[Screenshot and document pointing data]

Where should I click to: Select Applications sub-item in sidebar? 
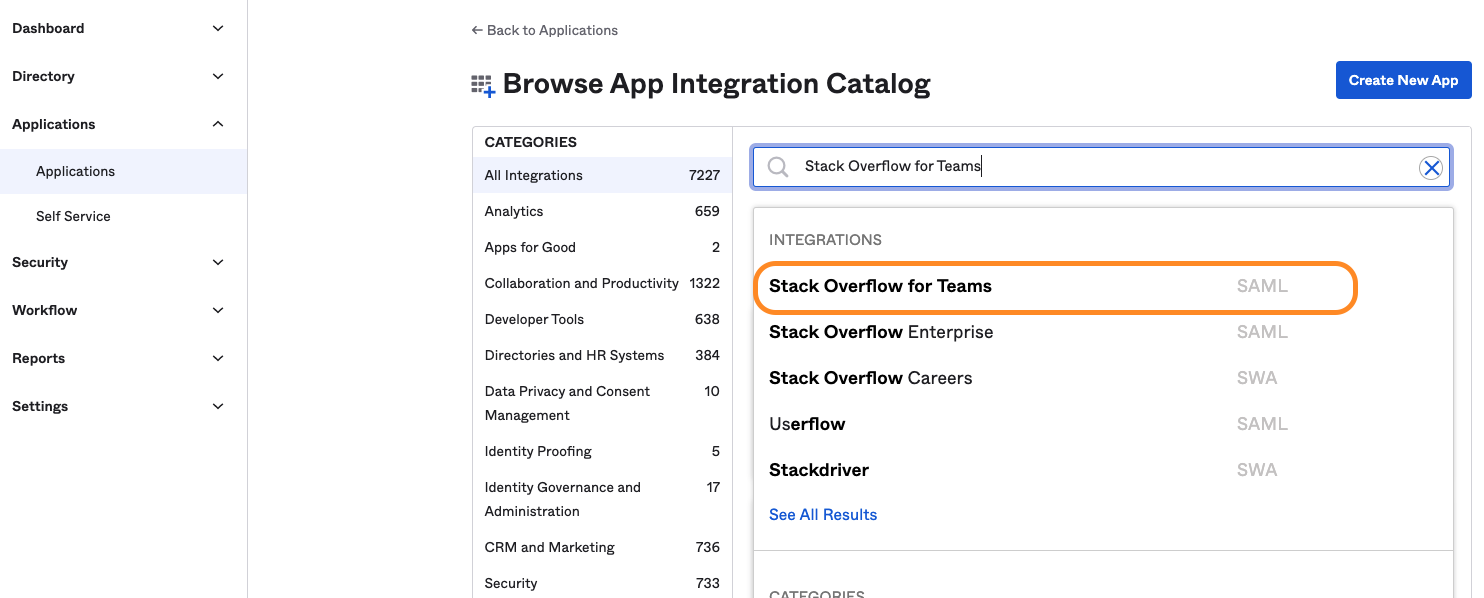[123, 171]
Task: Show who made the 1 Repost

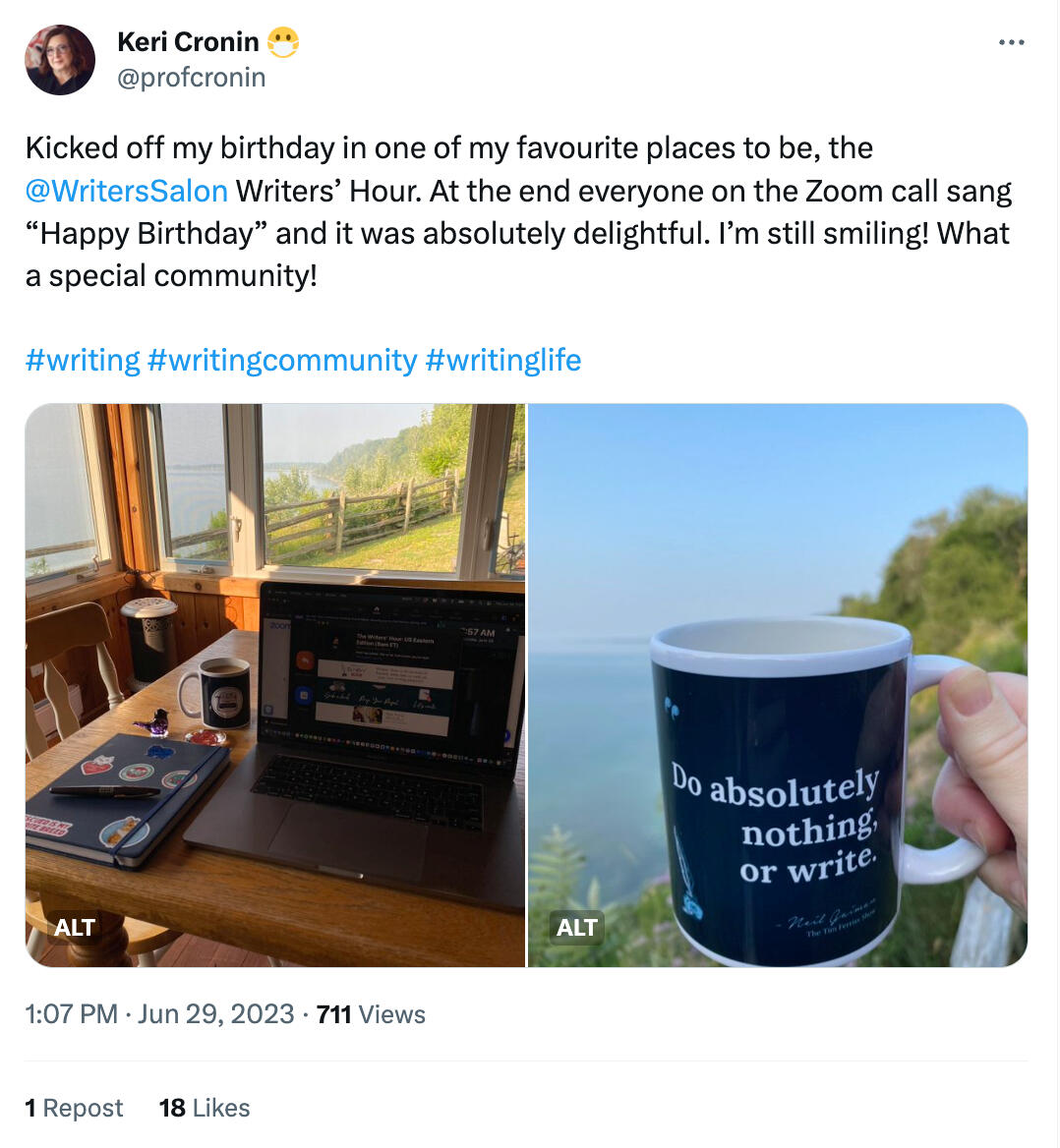Action: point(74,1108)
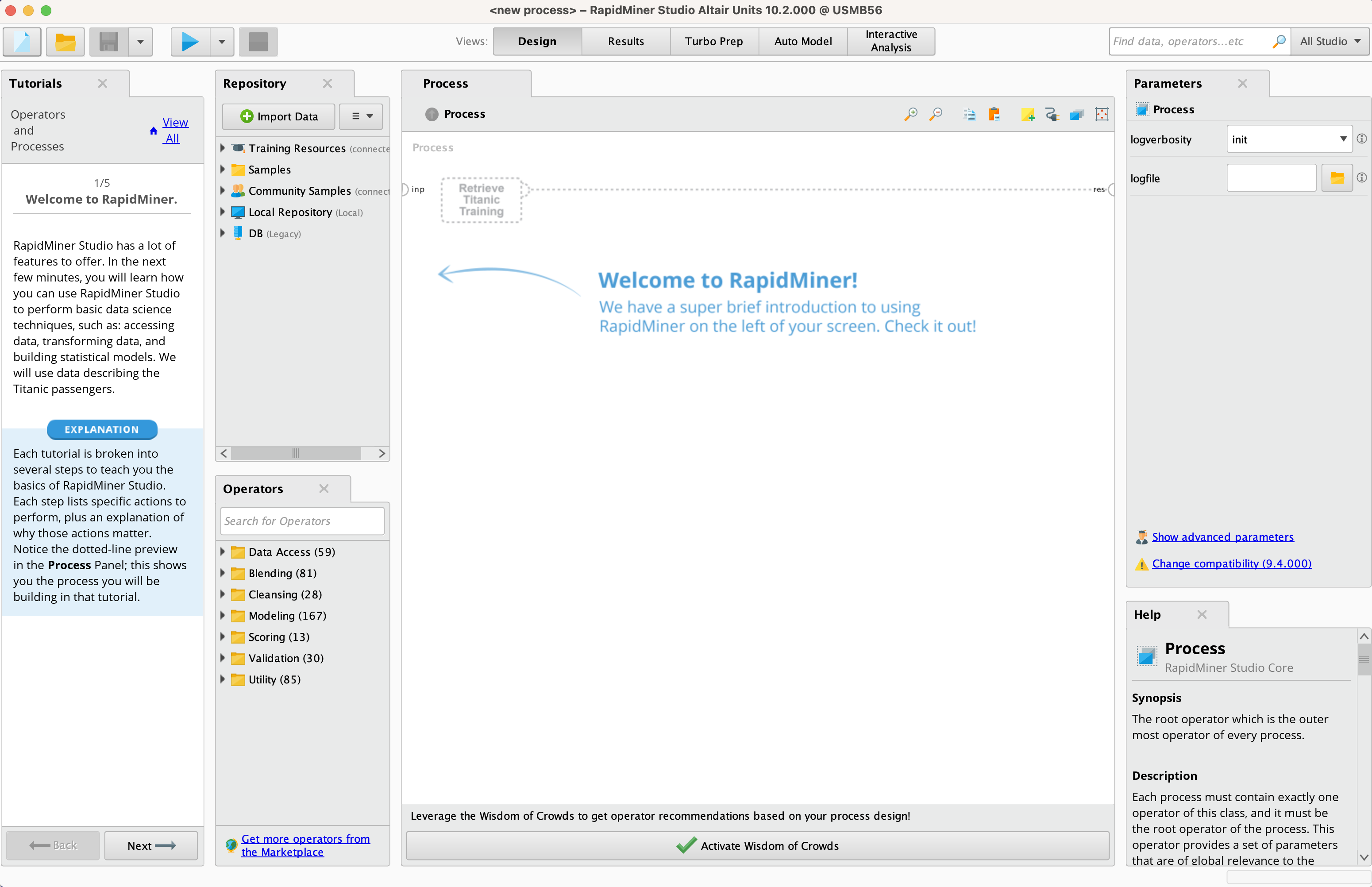Expand the Modeling operators folder
Screen dimensions: 1372x887
[x=222, y=615]
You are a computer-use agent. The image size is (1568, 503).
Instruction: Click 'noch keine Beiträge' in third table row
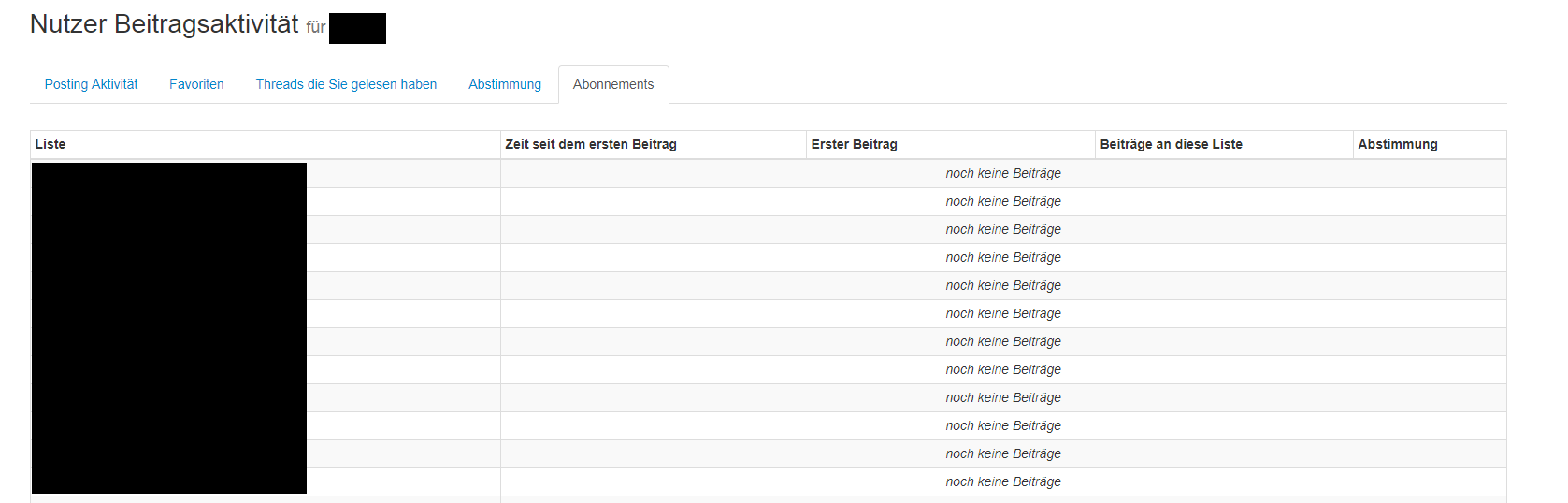tap(1003, 229)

__Exercise task__
Repeat the lines above word for word, leaving out the pictures.

__Solution for this exercise__
Where should I click to: Select Applications sub-item in sidebar? 
[123, 171]
Task: Show who made the 1 Repost

Action: point(74,1108)
Expand the Modeling operators folder
Screen dimensions: 1372x887
[x=222, y=615]
You are a computer-use agent. The image size is (1568, 503).
Instruction: Click 'noch keine Beiträge' in third table row
tap(1003, 229)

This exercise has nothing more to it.